The visualization used for this homework is based on Alexandr Verinov's code.

Generative models

In this homework we will try several criterions for learning an implicit model. Almost everything is written for you, and you only need to implement the objective for the game and play around with the model.

0) Read the code

1) Implement objective for a vanilla Generative Adversarial Networks (GAN). The hyperparameters are already set in the code. The model will converge if you implement the objective (1) right.

2) Note the discussion in the paper, that the objective for $G$ can be of two kinds: $min_G log(1 - D)$ and $min_G - log(D)$. Implement the second objective and ensure model converges. Most likely, in this example you will not notice the difference, but people usually use the second objective, it really matters in more complicated scenarios.

3 & 4) Implement Wasserstein GAN (WGAN) and WGAN-GP. To make the discriminator have Lipschitz property you need to clip discriminator's weights to $[-0.01, 0.01]$ range (WGAN) or use gradient penalty (WGAN-GP). You will need to make few modifications to the code: 1) remove sigmoids from discriminator 2) add weight clipping clipping / gradient penaly. 3) change objective. See implementation 1 / implementation 2. They also use different optimizer. The default hyperparameters may not work, spend time to tune them.
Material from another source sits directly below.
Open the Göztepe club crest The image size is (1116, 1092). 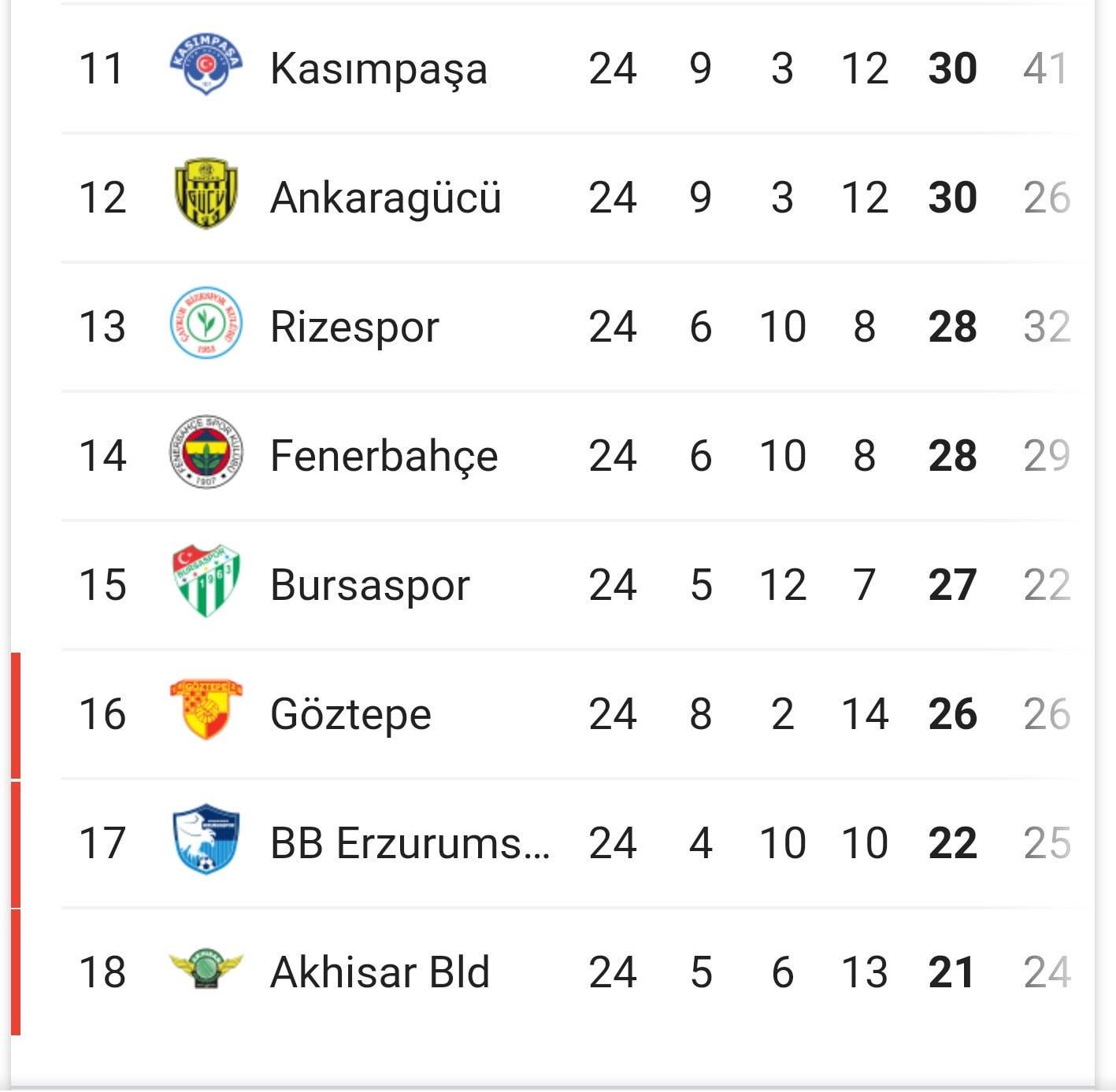[x=206, y=709]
5) Bonus: same thing without GANs Implement maximum mean discrepancy estimator (MMD). MMD is discrepancy measure between distributions. In our case we use it to calculate discrepancy between real and fake data. You need to implement RBF kernel $k(x,x')=\exp \left(-{\frac {1}{2\sigma ^{2}}}||x-x'||^{2}\right)$ and an MMD estimator (see eq.8 from https://arxiv.org/pdf/1505.03906.pdf). MMD is then used instead of discriminator.


In [ ]:
""" 
    Please, implement everything in one notebook, using if statements to switch between the tasks
"""
TASK = 1 # 2, 3, 4, 5

Imports


In [ ]:
import numpy as np
import time
from torch.autograd import Variable
import torch.nn as nn
import torch.nn.functional as F
import torch.optim as optim
import torch
import matplotlib.pyplot as plt
%matplotlib inline

np.random.seed(12345)
lims=(-5, 5)

Define sampler from real data and Z


In [ ]:
from scipy.stats import rv_discrete

MEANS = np.array(
        [[-1,-3],
         [1,3],
         [-2,0],
        ])
COVS = np.array(
        [[[1,0.8],[0.8,1]],
        [[1,-0.5],[-0.5,1]],
        [[1,0],[0,1]],
        ])
PROBS = np.array([
        0.2,
        0.5,
        0.3
        ])
assert len(MEANS) == len(COVS) == len(PROBS), "number of components mismatch"
COMPONENTS = len(MEANS)

comps_dist = rv_discrete(values=(range(COMPONENTS), PROBS))

def sample_true(N):
    comps = comps_dist.rvs(size=N)
    conds = np.arange(COMPONENTS)[:,None] == comps[None,:]
    arr = np.array([np.random.multivariate_normal(MEANS[c], COVS[c], size=N)
                     for c in range(COMPONENTS)])
    return np.select(conds[:,:,None], arr).astype(np.float32)

NOISE_DIM = 20
def sample_noise(N):
    return np.random.normal(size=(N,NOISE_DIM)).astype(np.float32)

Visualization functions


In [ ]:
def vis_data(data):
    """
        Visualizes data as histogram
    """
    hist = np.histogram2d(data[:, 1], data[:, 0], bins=100, range=[lims, lims])
    plt.pcolormesh(hist[1], hist[2], hist[0], alpha=0.5)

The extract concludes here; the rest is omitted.